Un préjudice de plusieurs centaines de milliards
L’expert note ainsi comme principale conséquence une baisse sur le chiffre d’affaires des opérateurs. Et même les caisses de l’État se trouvent lésées parce que ces prestataires ne paient aucune taxe et ne disposent pas d’une licence de téléphonie. Selon M. Faty, les Ott qui génèrent du trafic et du volume favorisent même des congestions sur les réseaux des opérateurs sans que l’on puisse savoir qui est en cause. Au Sénégal, l’utilisation de ces canaux de communication explique la baisse régulière du volume des appels sur l’international. Entre 2010 et 2014, ce volume est passé de 4,15 % à 2,24 %.

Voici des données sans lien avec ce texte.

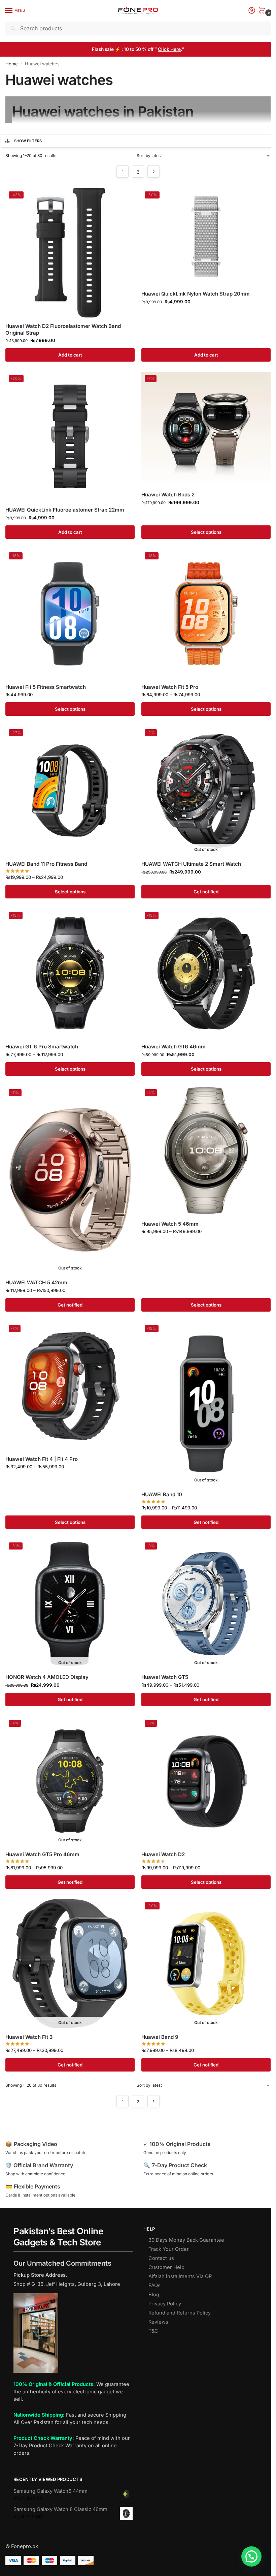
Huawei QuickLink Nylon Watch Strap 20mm (195, 293)
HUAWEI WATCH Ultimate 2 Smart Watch (191, 864)
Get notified (206, 891)
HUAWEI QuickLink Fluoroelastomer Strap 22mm (64, 510)
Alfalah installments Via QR (180, 2276)
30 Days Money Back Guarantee (186, 2240)
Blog (153, 2295)
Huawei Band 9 (159, 2037)
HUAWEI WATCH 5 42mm (36, 1282)
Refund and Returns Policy (179, 2313)
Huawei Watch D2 (163, 1854)
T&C (153, 2331)
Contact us (161, 2258)
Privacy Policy (164, 2304)
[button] (263, 11)
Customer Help (166, 2267)
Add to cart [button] (70, 355)
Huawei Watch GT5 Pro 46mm (42, 1854)
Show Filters (28, 141)
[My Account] (252, 11)
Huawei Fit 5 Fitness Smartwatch (45, 687)
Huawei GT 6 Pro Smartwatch (41, 1046)
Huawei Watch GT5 (164, 1677)
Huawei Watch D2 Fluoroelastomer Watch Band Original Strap (63, 329)
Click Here (169, 49)
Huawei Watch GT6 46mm (173, 1046)
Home (11, 63)
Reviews (158, 2322)
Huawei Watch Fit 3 (29, 2037)
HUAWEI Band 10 (161, 1494)
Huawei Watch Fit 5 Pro (169, 687)
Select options (206, 532)
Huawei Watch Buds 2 (168, 494)
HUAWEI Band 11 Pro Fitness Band (46, 864)
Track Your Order (168, 2249)
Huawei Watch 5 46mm (170, 1224)
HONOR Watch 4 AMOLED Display (47, 1677)
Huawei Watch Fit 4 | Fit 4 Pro (41, 1459)
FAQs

Au plan international, certains n’hésitent pas à qualifier les Ott de pirates. Et des mesures sont déjà prises dans certains pays pour limiter leurs activités. C’est le cas en France où Skype a été sommé de se déclarer en tant qu’opérateur. « Au Sénégal, on n’est pas dans ce cas parce qu’on considère que quand quelqu’un utilise internet, il a déjà payé sa prestation et il peut utiliser n’importe quelle application. Mais comme les opérateurs doivent vivre aussi dans un cadre concurrentiel et avoir un retour sur investissement, il faut qu’on voie comment gérer l’impact de ces Ott sur les opérateurs », explique M. Faty. Pour sa part, Sonatel propose « un accompagnement règlementaire pour impliquer les Ott dans la chaîne de valeurs et une réflexion sur le développement d’un partenariat avec les Ott ». En tout état de cause, certains États n’hésitent pas à bloquer purement et simplement ces applications et principalement pour des raisons sécuritaires. « Il y a des pays du Moyen-Orient qui ont pris des mesures d’interdiction. Ils ont interdit la voix par exemple. On peut échanger des SMS, mais on ne peut pas s’appeler parce que ce sont aussi des questions de sécurité. On ne peut pas surveiller les gens qui utilisent ces applications », explique M. Faty.
En plus des problèmes de sécurité, les Ott favorisent les fraudes quand elles n’en sont pas les principales instigatrices, insiste M. Faty. Même constat du côté de la Sonatel qui évoque les fraudes by passing. « On assiste de plus en plus au phénomène du by pass qui consiste à détourner du trafic international entrant provenant des opérateurs étrangers partenaires ou des revendeurs de détails (minutes d’appels) dits carriers », indique la cellule de communication de la Sonatel. Et dans ce schéma, les Ott détournent du trafic que l’usager leur a payé à un tarif normal et qu’ils acheminent via internet c’est-à-dire gratuitement.